Since her entry into the German experimental film scene of the 1980s, Aurand has exhibited a striking capacity for sensitivity without sentimentality, both in her films – including Halbmond für Margaret (Half-Moon for Margaret) (2004) and Paulina (2011) – and her women-centric programming. In a note for ‘Ute Aurand: Eye Movement Stillness’, a 2015 program at DIM Cinema in Vancouver, Michèle Smith remarks: “Aurand records life’s small, ephemeral details . . . later reworking them in a style that is at once energetic, rhythmic, playful and – unusually for experimental cinema – tender.” This is certainly true of Rushing Green, where quick sequential shots of the same subject – often an organic or architectural detail – from slightly different angles or varying proximities give the viewer the perspective of a bee, first hovering above, then beside, and then below. The film’s panning jump-cuts make me think of the peculiar rhythms of a wristwatch that refuses to keep time, but also won’t stop ticking. We see several babies, children, and adults at different stages during the 82 minutes of Rushing Green, but their reappearances are rarely chronological.

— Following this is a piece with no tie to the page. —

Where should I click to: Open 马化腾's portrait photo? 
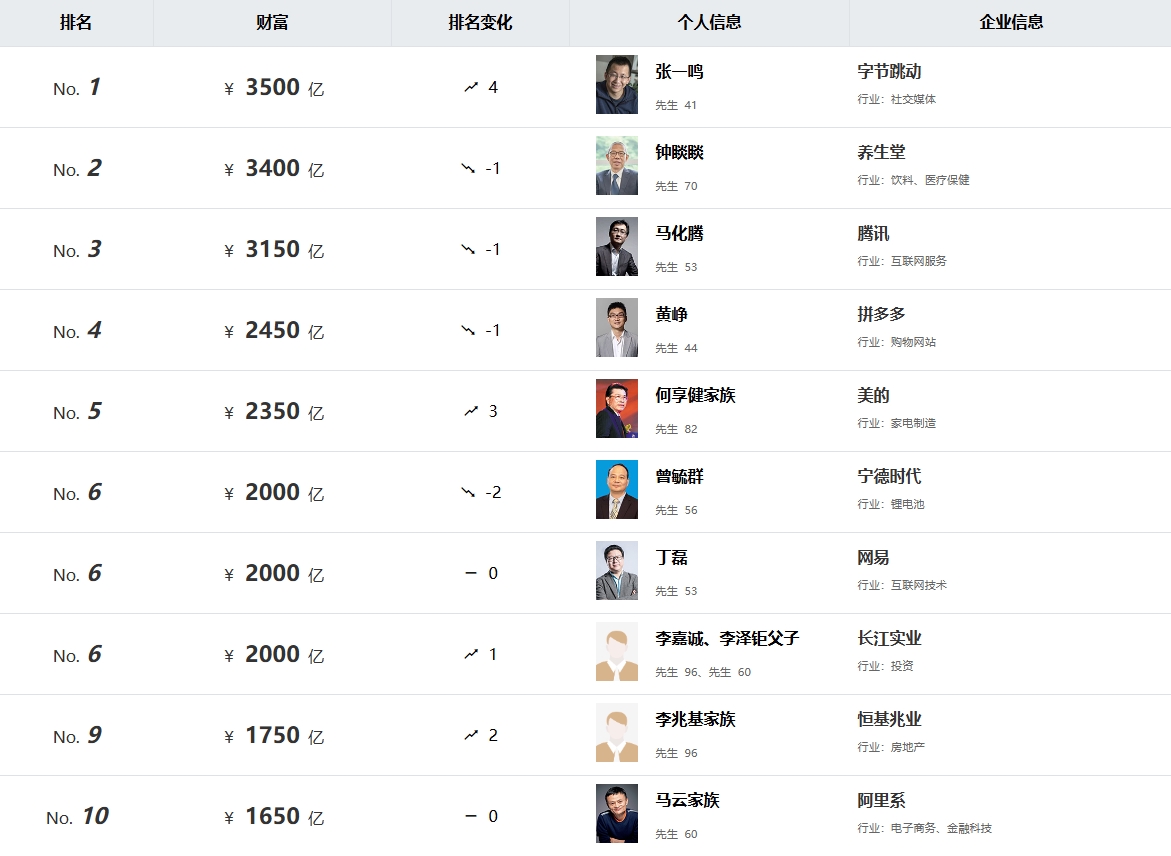(x=617, y=246)
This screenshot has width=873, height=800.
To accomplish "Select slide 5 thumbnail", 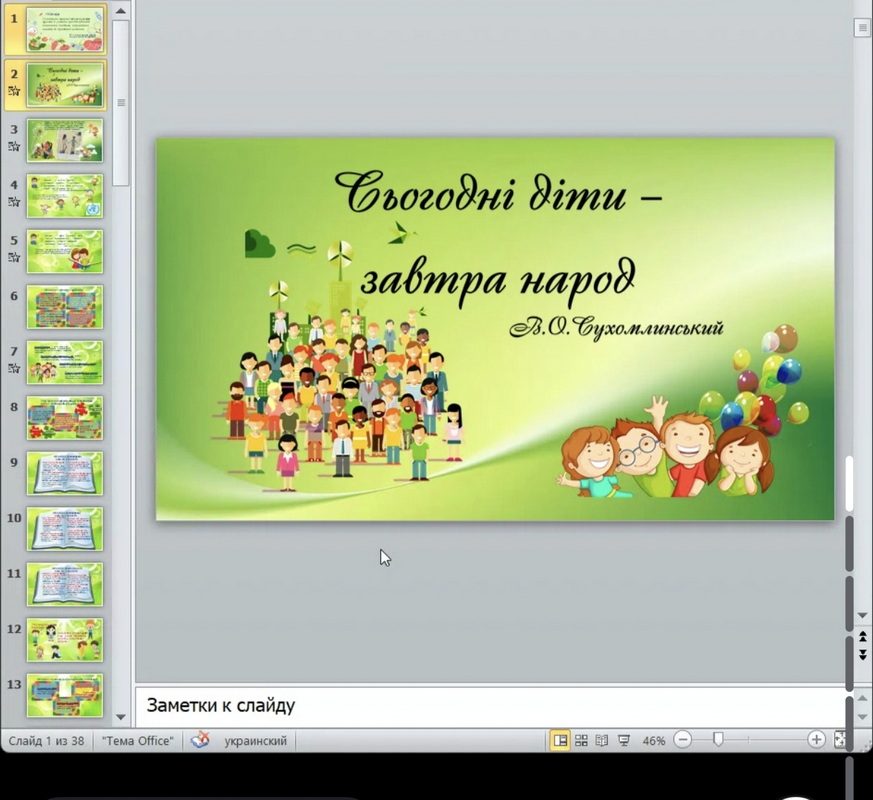I will coord(65,251).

A teenage girl who dances alone in her room at the beginning of the film appears next as a serious preteen wearing a sparkly fedora. Later we see her as a young adult gathering chestnuts. With only snippets of dialogue (either in German or English, with subtitles withheld) to accompany the decontextualised tableaux, we are compelled to interpret Aurand’s subjects impressionistically.
Watching the film, I was reminded of a night I spent housesitting a manor in Dorset. Alone except for a pug and a terrier, I thought about using the temporary privacy to examine the owners’ enviable collection of books, art, and furniture. In their absence, however, the house seemed to exert its own psychic demand for decorum and I retired to my room, feeling oddly chastened. Rushing Green has a similar kind of withheld intimacy, full of tender moments that we are welcome to explore – within reason. True to its title, the film’s moods, emotions, and imagery rush by, captured in quick, bird-like edits that simultaneously invite proximity and disavow straightforward interpretation. Midway through the film, the camera pans over a handwritten note that reads: A child asleep in its own life. As viewers, we inhabit a comparable space between sleep and wakefulness: forced to accept the limits of our knowledge about characters and settings, we are instead immersed in heady, dream-like affect.
We do not know the particulars of the occasions, characters, and gestures that Aurand captures, but observe them from the sidelines. This distance could be disorienting in a less carefully constructed picture, but Rushing Green’s hyper-attention to the world asks for a different kind of engagement. Denied full access to Aurand’s life and context, we must independently interpret the sights and scenes presented, creating our own narratives and associations. What this adds up to is a self-reflexive, autonomous viewing experience. Like a magician, Aurand understands that the spectator’s truest pleasure lies somewhere between seeing and understanding, and wisely leaves us wanting more.
Esmé Hogeveen is a writer based in Canada.